Best Recordings of 2012 (#5)
Time for a review of classical CDs that were outstanding in 2012. My lists for the previous years: 2011, (2011 – “Almost”), 2010, (2010 – “Almost”), 2009, (2009 – “Almost”), 2008, (2008 - "Almost") 2007, 2006, 2005, 2004.
# 5 - New Release
Max Richter / Antonio Vivaldi, Recomposed - The Four Seasons, D.Hope, André de Ridder, Konzerthaus CO, DG 1748602
M.Richter, Recomposed / Four Seasons D.Hope / A.de Ridder / Konzerthaus CO DG |
Richter is a British genre-defying composer fond of electronic elements who has composed ballets for the Royal Opera House alongside collections of ringtones. His Vivaldi-goes-clubbing approach works most extraordinarily so in “Spring” and “Summer” where Richter opens whole new avenues and sightlines of beauty, calm and distant and dotted with moments of wicked otherness. Richter didn’t just re-mix extant recordings into pseudo-hip newishness, as DG’s “Re-Composed” series has done before (Carl Craig & Moritz von Oswald’s Ravel/Musorgsky, Matthew Herbert’s “Mahler Symphony X”, Jimi Tenor, and Matthias Arfmann). Instead he created the piece from scratch, stripped Vivaldi bare, re-forged it, and recorded it with Daniel Hope. Not surprisingly, Richter is least interesting where he skirmishes closest to the original, but those instances are rare and the rewards elsewhere outweigh them greatly.
# 5 – Reissue
P.Hindemith, Eight Sonatas, Das Marienleben, Glenn Gould & others, Sony 541357
Hindemith, Piano & Brass Sonatas, Marienleben, G.Gould / R.Roslak et al.
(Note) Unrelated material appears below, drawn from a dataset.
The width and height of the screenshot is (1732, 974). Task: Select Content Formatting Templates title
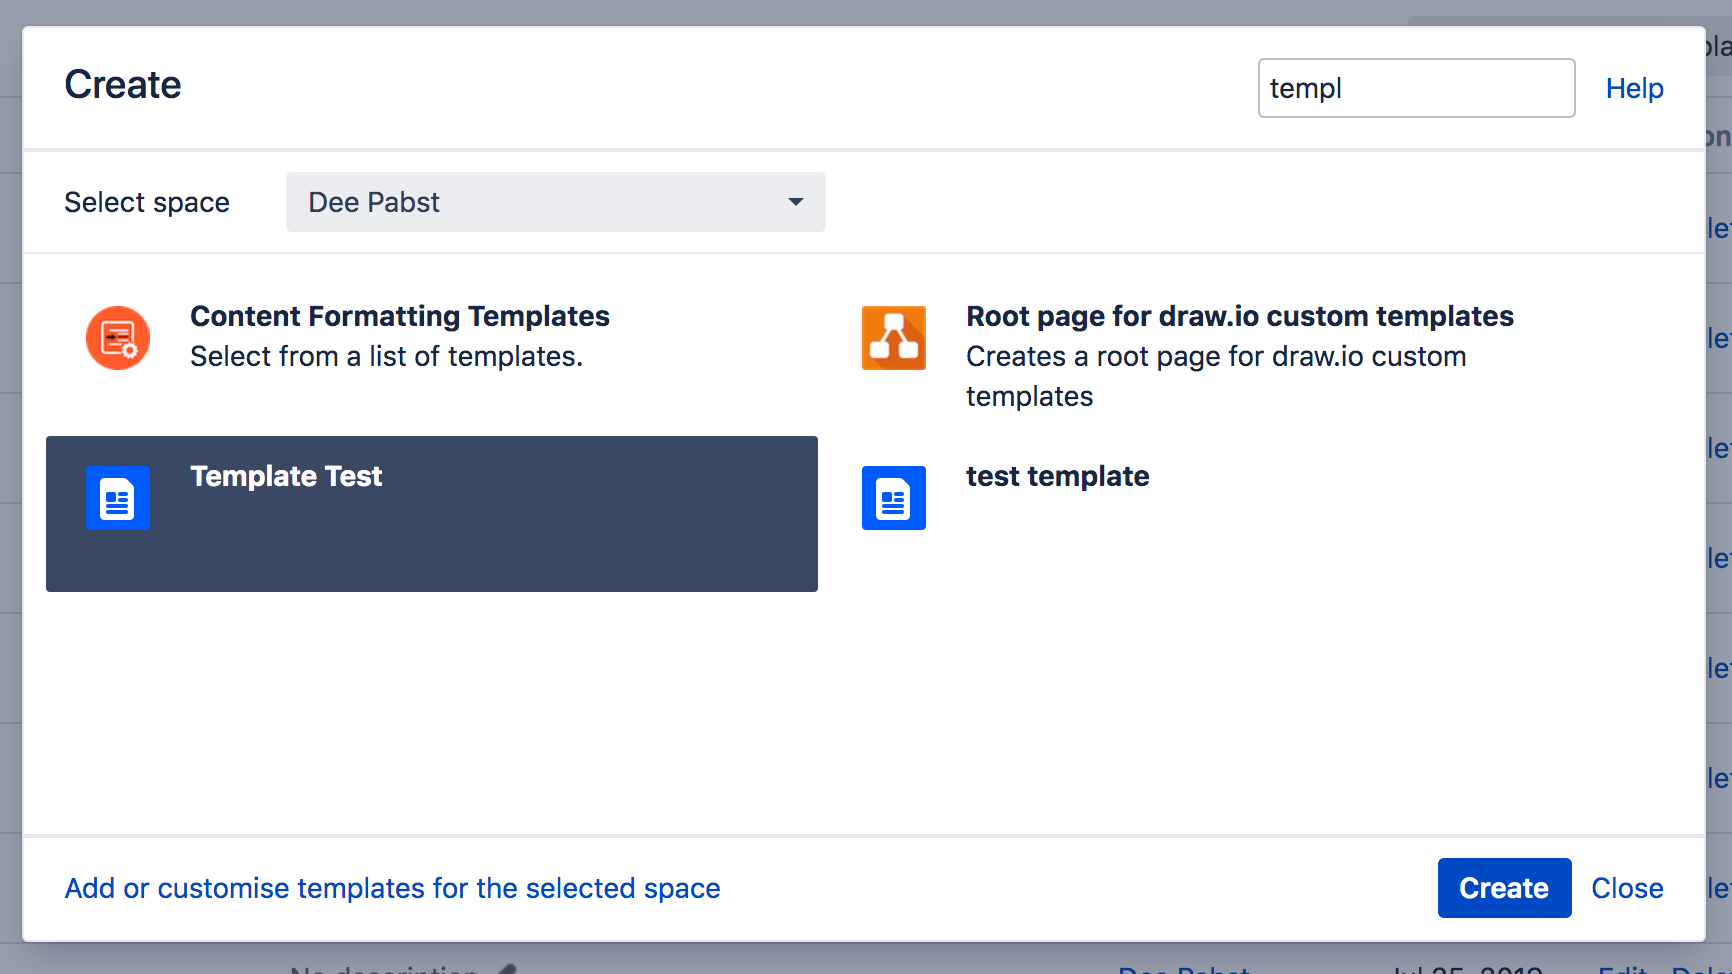400,316
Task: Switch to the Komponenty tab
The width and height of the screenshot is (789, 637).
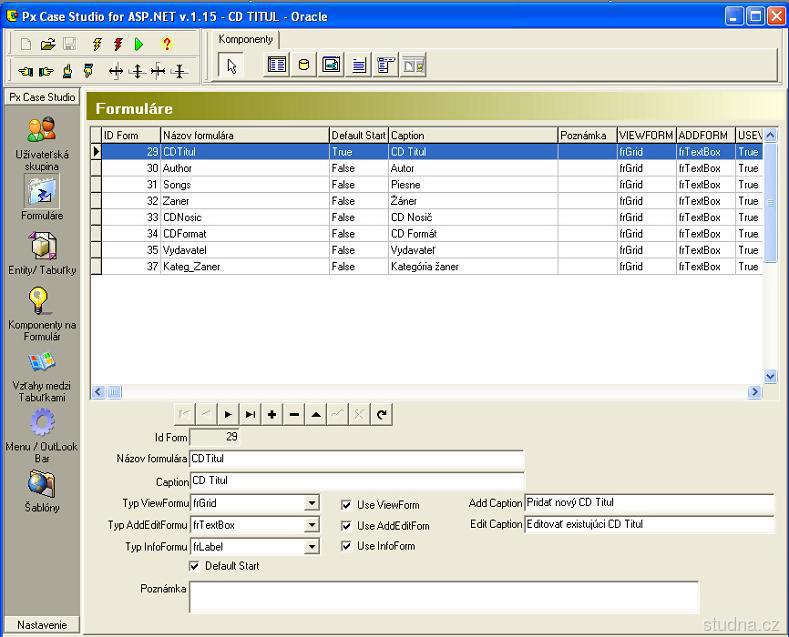Action: [x=245, y=39]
Sony |
I’d like to use the series for highlighting the true, but often ignored marvels in Gould’s output, namely the recordings of composers that were so dreadfully unfashionable in his time, that solely by playing them he already made a statement—and therefore didn’t feel compelled to add any Gouldisms in the interpretation to make a statement in the first place. That’s when his genius came to the fore, without the exasperating (or delightful, depending on the listener) wilfully contrarian streak. That includes his recordings of Richard Strauss—Enoch Arden with Claude Rains, 5 Pieces, the Sonata, and the Ophelia Lieder (Mrs. Legge-Schwarzkopf), his Schoenberg—Klavierstücke, various Songs, Ode to Napoleon, Fantasy, Piano Suite, Piano Concerto with Robert Craft, the Book of Hanging Gardens (!), et al, his six last Haydn Sonatas, and the Berg & Krenek bits. Exemplary for these off-the-beaten-path recordings in which he excelled I want to highlight his recording of the three Hindemith Sonatas, unsurpassed to this day, and coupled on four discs with the brass and piano sonatas, and Das Marienleben, Hindemith’s Rainer Maria Rilke-based song cycle. Turns out that Hindemith is still not very popular or reputation-enhancing fare today, but Gould makes you wonder why, more than any other pianist or even musician.